Tiles

Intro

This tip is yet another tip inspired by looking at Adobe® Gallery Effects®. And they charge US$150 for that stuff?? :) Most of it looks like some simple bump-mapping and stuff like that.

The Tip

First, take an fairly interesting image, such as a picture of the earth. This tip works for any image, but the best looking results IMHO come out of using meaningful (non-random) images. Here's our little earth:


U1: No place like home

Now let's turn this into our proto-tiles by doing a Pixelize at 8:


U2: The earth becomes blocky

Now, an interesting effect is to Grayify U2, and then Edge Detect it. You wind up with something that looks like this:


U3: This is our bump map image (almost)

We've almost got a very good image to use as a bump map here. The only problem is it is a bit washed out and undefined in some areas, and that's not very good to use as a bump map. So what we need to do is Invert it and apply BCG to it and lower the contrast quite a bit:


U4: Now our bump map is complete!

The last step is to apply U4 as a Bump-Map on U2. The resulting image is this:


U5: Pretty cool effect, eh?

Variation

OK, that's pretty cool, but as soon as I tried it I discovered a variation.

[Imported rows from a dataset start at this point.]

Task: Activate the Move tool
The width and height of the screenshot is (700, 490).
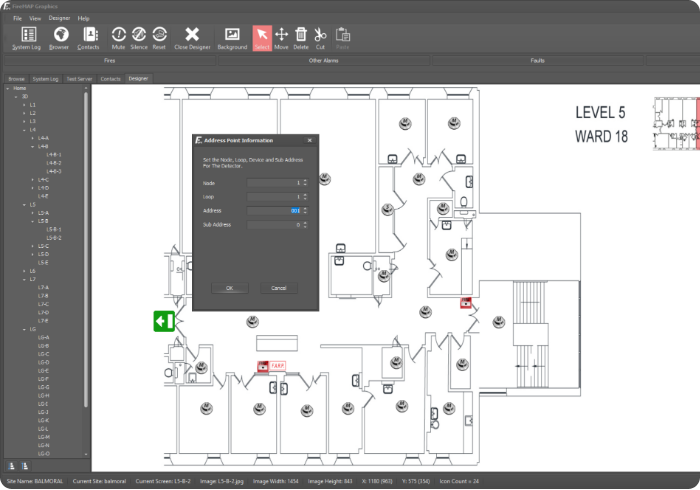Action: 281,37
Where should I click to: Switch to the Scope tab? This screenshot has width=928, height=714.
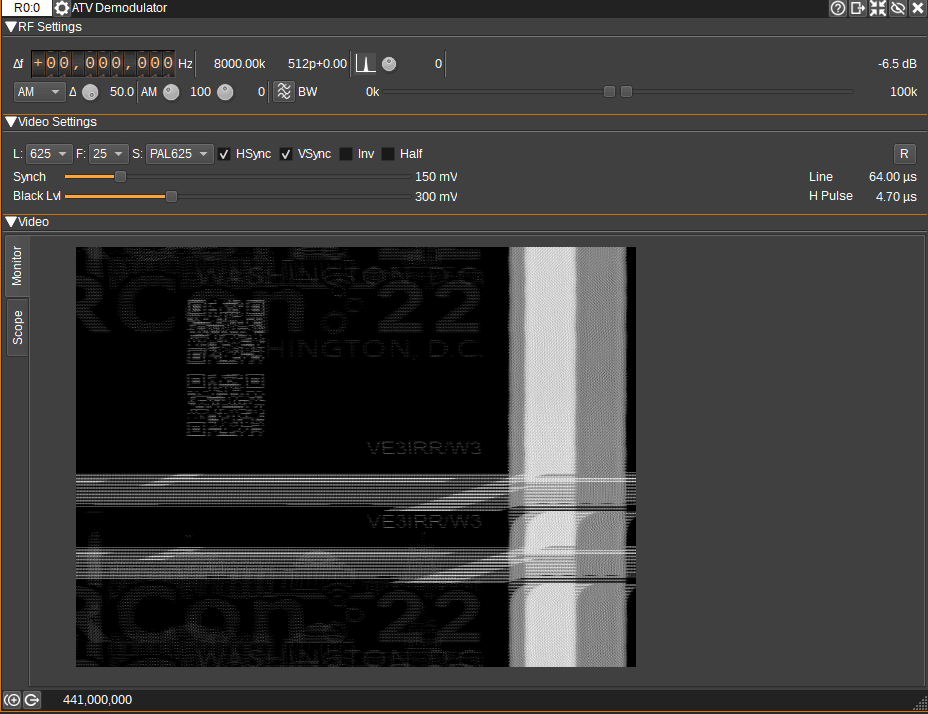click(x=17, y=327)
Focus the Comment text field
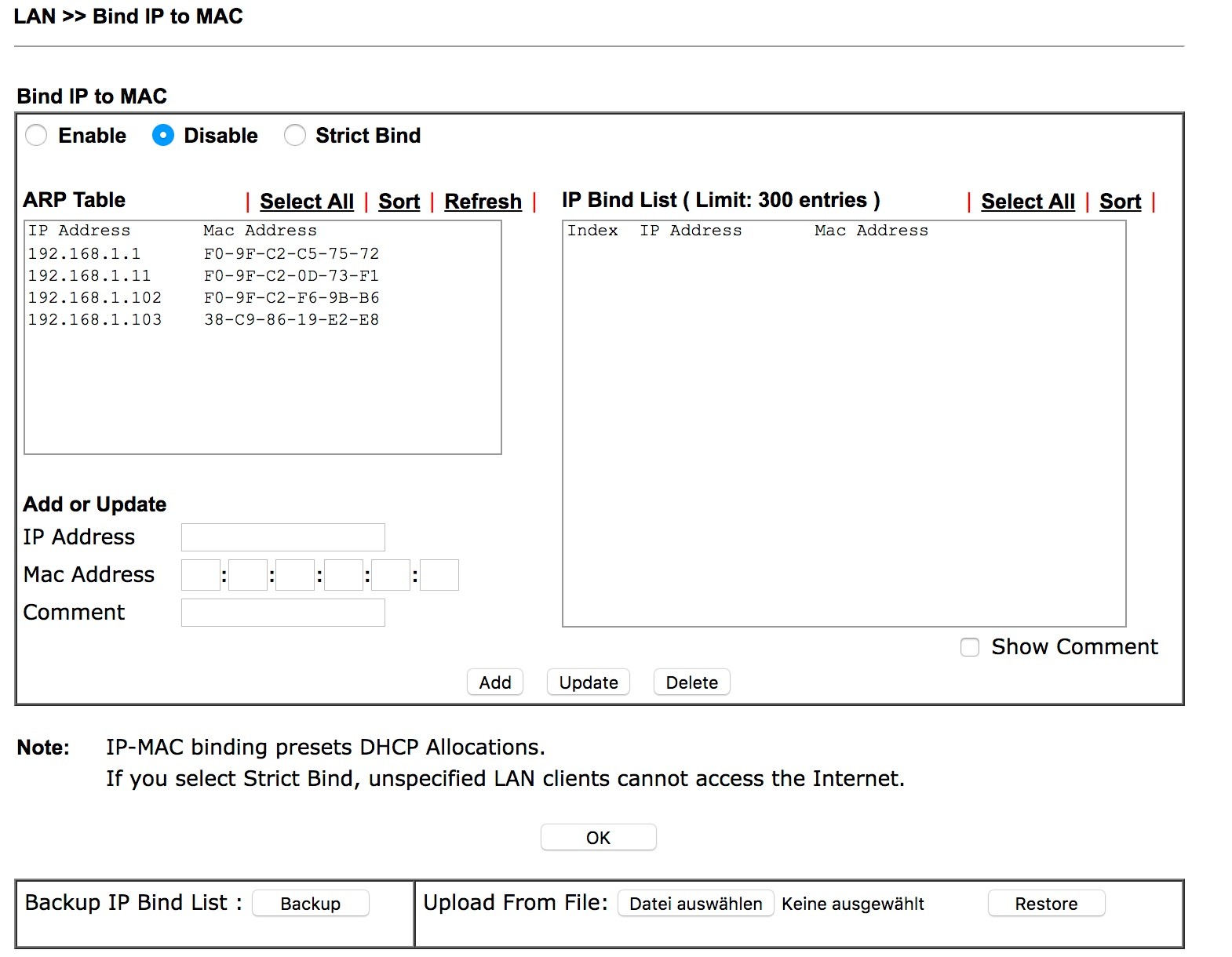 click(282, 613)
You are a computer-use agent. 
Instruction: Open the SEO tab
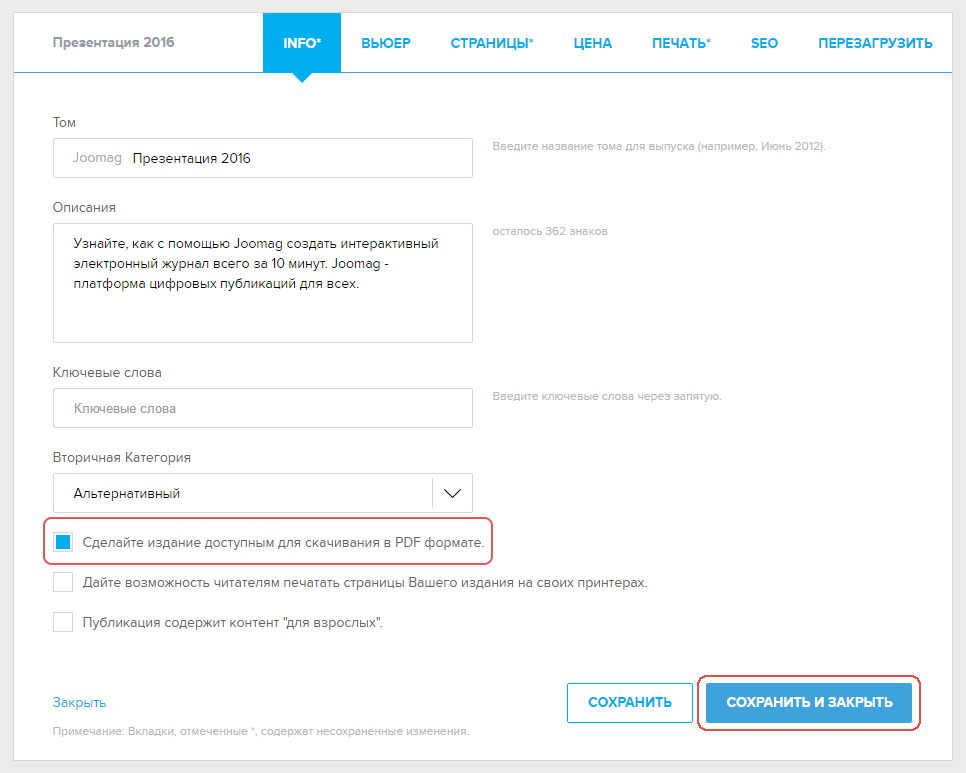[x=764, y=43]
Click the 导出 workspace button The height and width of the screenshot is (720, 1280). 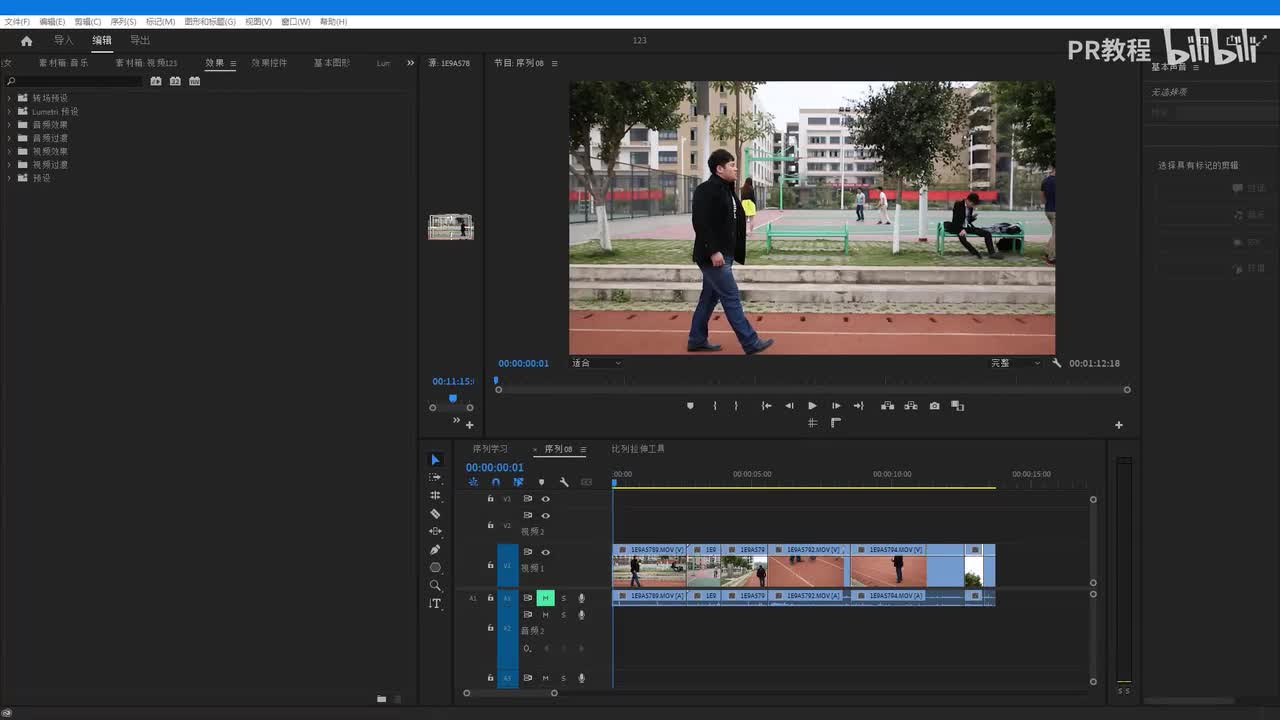coord(140,41)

Take U4 and run an Edge Detect and Invert on it again, to create a slightly different bump-map:


U3a: Your bump-map alternative

And now when we apply this to U2, you get a lego® block effect:


U5a: Another nifty effect

What did we learn in this tip? Well, the reason it looks so nifty is because the shadow and highlight effects are applied on color boundaries. We've forced the locations of the boundaries by Pixelizeing the image. You could get a similar effect by using Degrade but it doesn't make quite as interesting an effect. But play around, and see where else you can get this principle to work in a cool way. If it looks good, tell me!